*Dataset records*:

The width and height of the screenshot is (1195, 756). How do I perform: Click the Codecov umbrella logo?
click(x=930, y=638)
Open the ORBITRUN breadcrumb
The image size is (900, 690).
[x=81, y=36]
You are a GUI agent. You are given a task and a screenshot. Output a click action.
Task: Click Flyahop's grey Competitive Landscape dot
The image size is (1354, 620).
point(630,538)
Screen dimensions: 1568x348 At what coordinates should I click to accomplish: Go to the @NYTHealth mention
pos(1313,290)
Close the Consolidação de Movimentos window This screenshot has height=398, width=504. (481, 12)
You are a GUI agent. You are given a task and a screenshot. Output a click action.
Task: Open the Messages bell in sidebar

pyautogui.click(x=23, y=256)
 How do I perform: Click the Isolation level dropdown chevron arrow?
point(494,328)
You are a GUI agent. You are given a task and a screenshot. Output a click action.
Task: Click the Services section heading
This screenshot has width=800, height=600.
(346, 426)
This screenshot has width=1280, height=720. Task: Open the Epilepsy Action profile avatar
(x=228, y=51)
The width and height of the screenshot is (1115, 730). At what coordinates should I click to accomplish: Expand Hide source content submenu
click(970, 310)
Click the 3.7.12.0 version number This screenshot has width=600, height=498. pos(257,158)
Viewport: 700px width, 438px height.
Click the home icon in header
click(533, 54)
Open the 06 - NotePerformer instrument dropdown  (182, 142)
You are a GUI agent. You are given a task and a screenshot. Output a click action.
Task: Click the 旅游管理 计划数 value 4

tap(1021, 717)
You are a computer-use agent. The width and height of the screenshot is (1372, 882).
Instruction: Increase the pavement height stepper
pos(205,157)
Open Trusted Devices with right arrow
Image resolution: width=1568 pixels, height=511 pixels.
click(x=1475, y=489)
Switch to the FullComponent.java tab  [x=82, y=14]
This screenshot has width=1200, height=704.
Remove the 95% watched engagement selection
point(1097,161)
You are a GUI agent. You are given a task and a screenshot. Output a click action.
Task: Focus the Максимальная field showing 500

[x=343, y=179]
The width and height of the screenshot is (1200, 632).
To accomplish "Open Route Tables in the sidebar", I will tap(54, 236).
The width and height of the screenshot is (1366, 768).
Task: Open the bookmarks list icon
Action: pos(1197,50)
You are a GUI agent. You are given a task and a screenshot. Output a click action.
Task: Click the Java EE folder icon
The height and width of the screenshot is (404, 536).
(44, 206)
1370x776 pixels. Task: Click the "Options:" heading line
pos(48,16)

*Exercise instructions*:
Show every line of the listing above that contains the word "arrow".

*Output of the task*:
 How do I perform: Click the Isolation level dropdown chevron arrow?
Open Trusted Devices with right arrow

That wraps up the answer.